The Phase Relations of Aluminous Iron Biotites in the System KAISi3O8-KAISiO4-AI2O3-Fe-O-H

Abstract

The experimental work on biotites has primarily involved compositions along the annite-phlogopite join, but most natural biotites contain significantly larger amounts of aluminum. At the same time, the aluminum content of natural biotites varies considerably. The available evidence indicates that these variations in the aluminum content of biotite depend on the conditions of formation and the whole rock chemistry.

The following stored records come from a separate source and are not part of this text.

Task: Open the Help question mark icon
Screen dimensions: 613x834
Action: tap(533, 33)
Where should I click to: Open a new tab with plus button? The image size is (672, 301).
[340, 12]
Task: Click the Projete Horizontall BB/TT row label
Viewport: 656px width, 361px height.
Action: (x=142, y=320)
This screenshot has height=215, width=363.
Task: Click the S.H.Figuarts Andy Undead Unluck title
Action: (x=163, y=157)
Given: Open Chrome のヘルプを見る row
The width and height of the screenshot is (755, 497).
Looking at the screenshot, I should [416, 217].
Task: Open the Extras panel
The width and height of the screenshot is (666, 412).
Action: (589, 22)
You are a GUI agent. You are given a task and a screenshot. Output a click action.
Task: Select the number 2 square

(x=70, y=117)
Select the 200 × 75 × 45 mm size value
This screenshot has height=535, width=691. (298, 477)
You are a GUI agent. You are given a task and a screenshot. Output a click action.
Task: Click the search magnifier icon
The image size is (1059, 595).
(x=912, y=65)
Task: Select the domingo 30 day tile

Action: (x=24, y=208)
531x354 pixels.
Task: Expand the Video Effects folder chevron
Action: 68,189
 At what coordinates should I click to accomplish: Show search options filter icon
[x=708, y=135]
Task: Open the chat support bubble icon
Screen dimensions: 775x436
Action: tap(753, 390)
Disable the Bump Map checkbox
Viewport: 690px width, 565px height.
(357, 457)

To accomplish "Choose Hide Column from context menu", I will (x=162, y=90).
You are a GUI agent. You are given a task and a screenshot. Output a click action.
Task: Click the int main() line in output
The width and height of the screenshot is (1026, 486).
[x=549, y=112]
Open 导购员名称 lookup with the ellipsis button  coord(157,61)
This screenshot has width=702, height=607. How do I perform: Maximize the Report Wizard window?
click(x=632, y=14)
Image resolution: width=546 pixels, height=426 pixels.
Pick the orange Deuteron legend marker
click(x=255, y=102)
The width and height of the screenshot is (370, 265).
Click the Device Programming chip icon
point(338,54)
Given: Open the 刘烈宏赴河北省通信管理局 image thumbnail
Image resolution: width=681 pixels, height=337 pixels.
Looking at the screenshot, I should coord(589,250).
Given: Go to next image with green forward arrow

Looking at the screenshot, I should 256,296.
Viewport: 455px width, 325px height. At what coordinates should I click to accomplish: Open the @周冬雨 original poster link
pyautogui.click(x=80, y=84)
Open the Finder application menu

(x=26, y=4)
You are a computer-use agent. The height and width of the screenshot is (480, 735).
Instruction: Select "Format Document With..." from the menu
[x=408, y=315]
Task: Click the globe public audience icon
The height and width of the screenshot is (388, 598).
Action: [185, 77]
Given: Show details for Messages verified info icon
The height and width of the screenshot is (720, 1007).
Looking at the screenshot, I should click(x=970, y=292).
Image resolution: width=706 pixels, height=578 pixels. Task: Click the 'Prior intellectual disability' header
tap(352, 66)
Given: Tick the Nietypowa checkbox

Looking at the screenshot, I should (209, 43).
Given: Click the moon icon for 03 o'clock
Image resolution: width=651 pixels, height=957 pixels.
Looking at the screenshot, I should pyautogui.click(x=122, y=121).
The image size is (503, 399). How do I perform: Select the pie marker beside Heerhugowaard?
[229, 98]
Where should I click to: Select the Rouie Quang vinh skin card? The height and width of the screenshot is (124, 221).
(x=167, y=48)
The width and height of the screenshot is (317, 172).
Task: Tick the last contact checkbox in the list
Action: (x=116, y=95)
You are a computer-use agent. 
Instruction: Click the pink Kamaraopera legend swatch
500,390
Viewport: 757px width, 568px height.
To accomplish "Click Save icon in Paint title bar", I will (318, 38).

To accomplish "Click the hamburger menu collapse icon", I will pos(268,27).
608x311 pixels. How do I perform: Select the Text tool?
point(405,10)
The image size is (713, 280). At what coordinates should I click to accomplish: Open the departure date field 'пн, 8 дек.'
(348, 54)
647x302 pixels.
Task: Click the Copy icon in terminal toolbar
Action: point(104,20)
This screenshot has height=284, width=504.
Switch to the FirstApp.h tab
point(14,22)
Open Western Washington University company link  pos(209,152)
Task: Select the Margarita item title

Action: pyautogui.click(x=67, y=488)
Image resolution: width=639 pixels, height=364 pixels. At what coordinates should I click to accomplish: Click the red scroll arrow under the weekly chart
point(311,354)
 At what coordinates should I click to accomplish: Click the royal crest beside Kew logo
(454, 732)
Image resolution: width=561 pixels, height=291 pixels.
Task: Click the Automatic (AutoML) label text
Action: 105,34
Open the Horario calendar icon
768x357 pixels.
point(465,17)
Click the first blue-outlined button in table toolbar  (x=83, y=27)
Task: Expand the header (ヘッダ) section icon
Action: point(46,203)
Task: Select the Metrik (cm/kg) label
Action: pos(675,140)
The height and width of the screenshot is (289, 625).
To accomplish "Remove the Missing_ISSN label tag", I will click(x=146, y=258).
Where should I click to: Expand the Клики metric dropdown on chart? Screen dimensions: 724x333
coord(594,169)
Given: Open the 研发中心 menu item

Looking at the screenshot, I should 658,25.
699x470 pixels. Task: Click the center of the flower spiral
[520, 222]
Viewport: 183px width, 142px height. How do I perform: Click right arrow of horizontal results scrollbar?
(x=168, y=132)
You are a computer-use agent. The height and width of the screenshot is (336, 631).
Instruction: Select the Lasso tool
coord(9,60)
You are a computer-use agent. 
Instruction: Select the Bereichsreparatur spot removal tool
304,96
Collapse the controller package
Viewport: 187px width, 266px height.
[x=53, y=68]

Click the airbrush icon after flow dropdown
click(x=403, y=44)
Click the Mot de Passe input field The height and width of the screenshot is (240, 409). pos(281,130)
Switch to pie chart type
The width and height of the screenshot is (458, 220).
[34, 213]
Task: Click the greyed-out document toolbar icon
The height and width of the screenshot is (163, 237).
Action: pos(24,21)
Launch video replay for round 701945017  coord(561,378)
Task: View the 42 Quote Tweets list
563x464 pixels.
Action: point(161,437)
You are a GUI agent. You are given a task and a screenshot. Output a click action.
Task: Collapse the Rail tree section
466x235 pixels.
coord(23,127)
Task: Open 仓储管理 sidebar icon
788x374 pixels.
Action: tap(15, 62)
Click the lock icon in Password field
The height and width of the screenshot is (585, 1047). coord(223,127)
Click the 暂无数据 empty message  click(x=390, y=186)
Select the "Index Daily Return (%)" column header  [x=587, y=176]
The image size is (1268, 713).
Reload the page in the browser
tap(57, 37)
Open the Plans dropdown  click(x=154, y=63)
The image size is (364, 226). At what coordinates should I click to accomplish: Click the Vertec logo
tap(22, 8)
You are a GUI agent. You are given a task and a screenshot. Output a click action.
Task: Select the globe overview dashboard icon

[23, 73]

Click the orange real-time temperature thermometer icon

Experiments on the phase relations of aluminous iron biotites in the silica deficient system KAlSiO₄-KAlSi₃O₈-Al₂O₃-Fe-O-H (pfluid = 2 kb) indicate that compositions up to Ann₇₅ can be synthesized on the join annite [K₂Fe₆Al₂Si₆O₂₀(OH)₄]-aluminum biotite [K₂Al₆Al₂Al₆O₂₀(OH)₄]. The aluminous biotites are stable to higher temperatures than annite. An isobaric divariant equilibrium, Bio_ss-Mt_ss-Sa-Lc-V, extends to higher oxygen fugacities from the Ann-Mt-Sa-Lc-V curve of Eugster & Wones (1962). Composition contours on this surface indicate that both the magnetite and biotite become more aluminous with increasing temperature and/or oxygen fugacity. The Bio_ss-Mt_ss-Sa-Lc-V reaction surface is terminated by equilibria involving the additional phases muscovite, corundum, and hercynite respectively as the conditions become more reducing. At 2 kb fluid pressure; aluminum-rich iron biotite is stable to 555 °C on the HM buffer, 763 °C on the Mt-Hc-Cor buffer, 820 °C on NNO, and about 860 °C on QFM. The data obtained can be applied to a number of biotite syenites and appears to explain why iron-rich aluminum biotites occur in these rocks.